TiGenix NV (Euronext Brussels and NASDAQ: TIG) is an advanced biopharmaceutical company developing novel therapies for serious medical conditions by exploiting the anti-inflammatory properties of allogeneic, or donor-derived, expanded stem cells. TiGenix' lead product, Cx601, has successfully completed a European Phase III clinical trial for the treatment of complex perianal fistulas - a severe, debilitating complication of Crohn's disease. Cx601 has been filed for regulatory approval in Europe and a global Phase III trial intended to support a future U.S. Biologic License Application (BLA) is expected to start in 2017. TiGenix has entered into a licensing agreement with Takeda, a global pharmaceutical company active in gastroenterology, under which Takeda acquired the exclusive right to develop and commercialize Cx601 for complex perianal fistulas outside the U.S. TiGenix' second adipose-derived product, Cx611, is undergoing a Phase I/II trial in severe sepsis - a major cause of mortality in the developed world. Finally, AlloCSC-01, targeting acute ischemic heart disease, has demonstrated positive results in a Phase I/II trial in acute myocardial infarction (AMI). TiGenix is headquartered in Leuven (Belgium) and has operations in Madrid (Spain). For more information, please visit http://www.tigenix.com.

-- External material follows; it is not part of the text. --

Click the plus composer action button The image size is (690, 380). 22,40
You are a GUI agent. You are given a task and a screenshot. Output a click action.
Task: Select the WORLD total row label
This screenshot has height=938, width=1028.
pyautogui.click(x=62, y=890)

Cx601 is a local administration of allogeneic expanded adipose-derived stem cells (eASCs) for the treatment of complex perianal fistulas in Crohn's disease patients that have previously failed conventional therapy. Crohn's disease is a chronic inflammatory disease of the intestine and complex perianal fistulas are a severe and debilitating complication for which there is currently no effective treatment. Cx601 was granted orphan drug designation by the European Commission in 2009. TiGenix completed a European Phase III clinical trial (ADMIRE-CD) in August. The 24-week data were published in the Lancet and showed both the primary endpoint and the safety and efficacy profile were met.3 A follow-up analysis was completed at 52 weeks and 104 weeks post-treatment, confirming the sustained efficacy and safety profile of the product. The 24-week results of the Phase III ADMIRE-CD trial were published in The Lancet in July 2016.3 Based on the positive 24 weeks Phase III study results, TiGenix submitted a Marketing Authorization Application to the European Medicines Agency (EMA) and a decision is expected in 2017. A global Phase III clinical trial intended to support a future U.S. Biologic License Application (BLA) is expected to start in 2017, based on a trial protocol that has been agreed with the Food and Drug Administration (FDA) through a special protocol assessment procedure (SPA). In July 2016, TiGenix entered into a licensing agreement with Takeda, a global pharmaceutical company active in gastroenterology, under which Takeda acquired exclusive rights to develop and commercialize Cx601 for complex perianal fistulas in Crohn's patients outside of the U.S.